* **Exercise instructions**
The lines to copy from the data below are those that hold the string "computer".
==== Data to use ====
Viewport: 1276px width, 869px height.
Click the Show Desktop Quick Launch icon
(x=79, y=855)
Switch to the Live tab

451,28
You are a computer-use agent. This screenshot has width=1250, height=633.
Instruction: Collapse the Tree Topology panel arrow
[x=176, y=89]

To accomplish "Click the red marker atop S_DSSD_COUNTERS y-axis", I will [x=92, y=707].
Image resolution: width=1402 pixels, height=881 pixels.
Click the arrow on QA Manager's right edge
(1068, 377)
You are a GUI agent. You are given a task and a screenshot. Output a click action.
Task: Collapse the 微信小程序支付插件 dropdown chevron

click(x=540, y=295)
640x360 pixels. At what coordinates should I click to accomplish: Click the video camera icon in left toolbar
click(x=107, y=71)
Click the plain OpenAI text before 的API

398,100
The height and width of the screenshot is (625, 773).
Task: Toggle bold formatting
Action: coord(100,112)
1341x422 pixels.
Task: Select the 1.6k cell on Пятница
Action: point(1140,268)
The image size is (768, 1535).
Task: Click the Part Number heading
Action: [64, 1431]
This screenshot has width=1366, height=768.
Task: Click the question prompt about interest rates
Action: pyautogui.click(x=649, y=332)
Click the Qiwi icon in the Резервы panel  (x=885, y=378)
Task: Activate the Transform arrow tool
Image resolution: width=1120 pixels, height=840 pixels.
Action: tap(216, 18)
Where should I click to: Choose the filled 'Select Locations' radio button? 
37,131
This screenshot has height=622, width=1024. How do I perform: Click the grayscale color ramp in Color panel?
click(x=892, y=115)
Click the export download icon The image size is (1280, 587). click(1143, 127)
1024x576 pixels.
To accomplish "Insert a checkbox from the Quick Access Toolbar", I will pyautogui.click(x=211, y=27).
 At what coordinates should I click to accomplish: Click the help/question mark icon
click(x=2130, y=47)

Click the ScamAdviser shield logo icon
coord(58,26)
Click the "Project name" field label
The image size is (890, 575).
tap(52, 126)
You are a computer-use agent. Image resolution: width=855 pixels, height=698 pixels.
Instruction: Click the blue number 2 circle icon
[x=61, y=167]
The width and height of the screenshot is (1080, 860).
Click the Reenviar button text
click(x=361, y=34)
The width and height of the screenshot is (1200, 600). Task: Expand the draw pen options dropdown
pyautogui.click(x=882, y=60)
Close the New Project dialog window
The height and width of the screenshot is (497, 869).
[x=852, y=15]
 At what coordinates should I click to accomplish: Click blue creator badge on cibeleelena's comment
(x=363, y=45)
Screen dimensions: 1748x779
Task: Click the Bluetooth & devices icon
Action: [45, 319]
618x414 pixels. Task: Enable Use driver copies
====
* **Answer below**
You are a computer-use agent. This screenshot has width=1250, height=633.
You are a computer-use agent. Image resolution: width=855 pixels, height=698 pixels.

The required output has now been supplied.